YOUR INSTRUCTIONS: Set out word for word the line that contains "You are a GUI" and each line after it, through the end of the data below, but exclude the pictures.

PROVIDED MATERIAL:
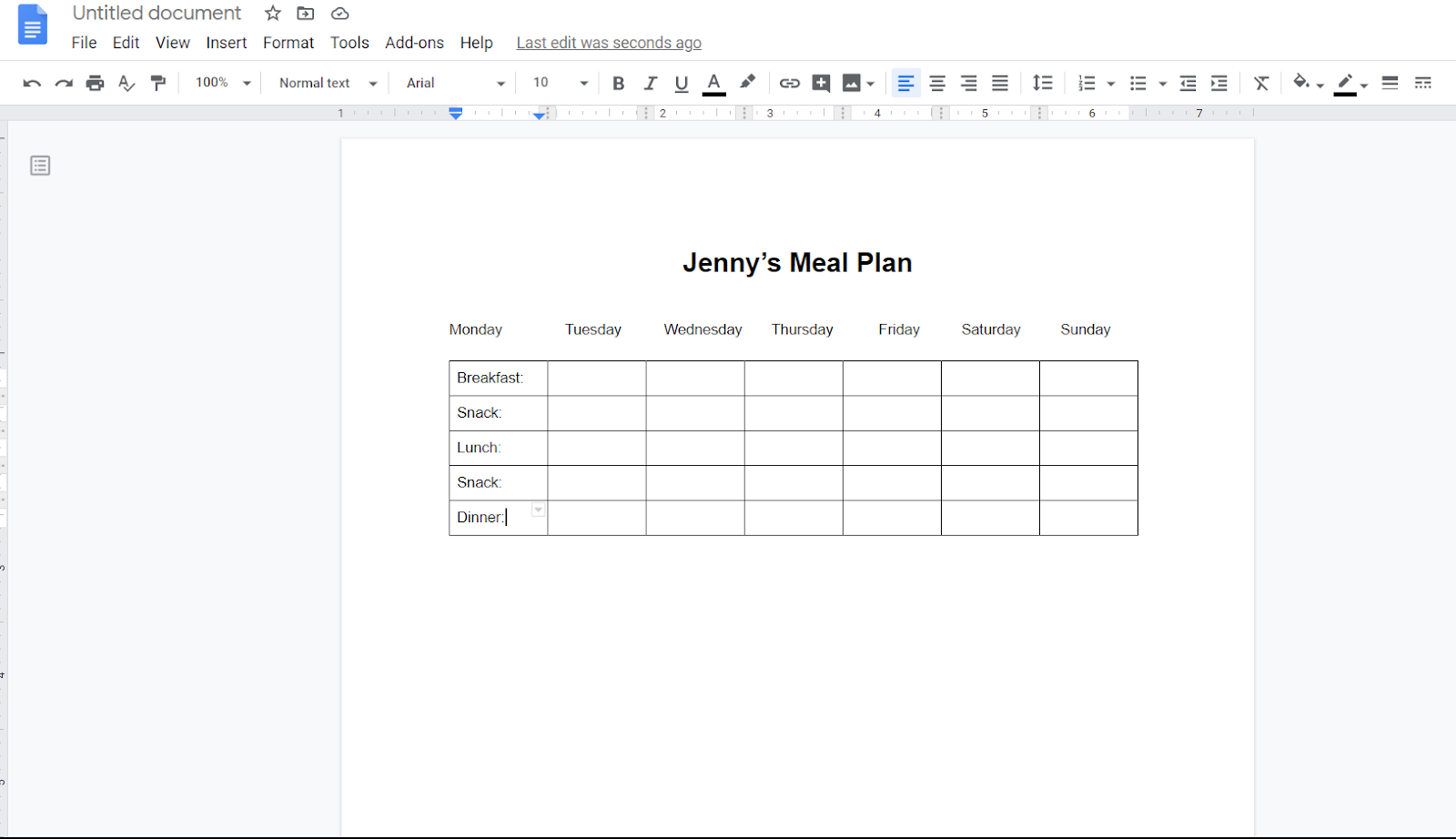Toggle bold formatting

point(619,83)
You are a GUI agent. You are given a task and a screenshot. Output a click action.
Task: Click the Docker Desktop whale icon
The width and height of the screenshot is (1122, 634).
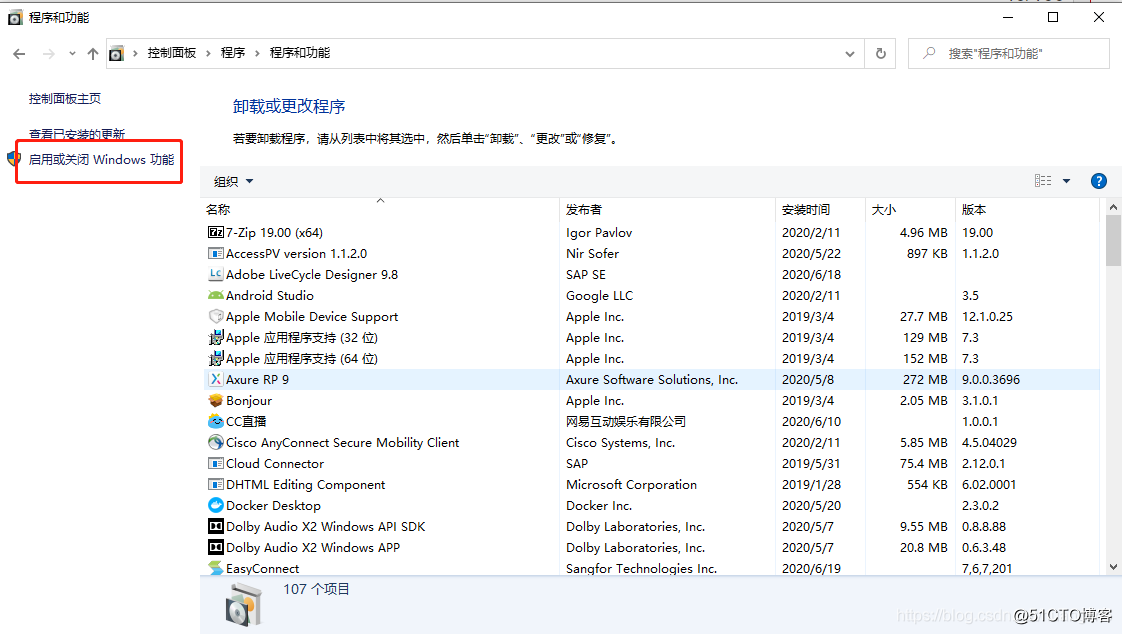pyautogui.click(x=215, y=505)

EXPECTED OUTPUT:
You are a GUI agent. You are given a task and a screenshot. Output a click action.
Task: Click the Docker Desktop whale icon
The width and height of the screenshot is (1122, 634).
pyautogui.click(x=215, y=505)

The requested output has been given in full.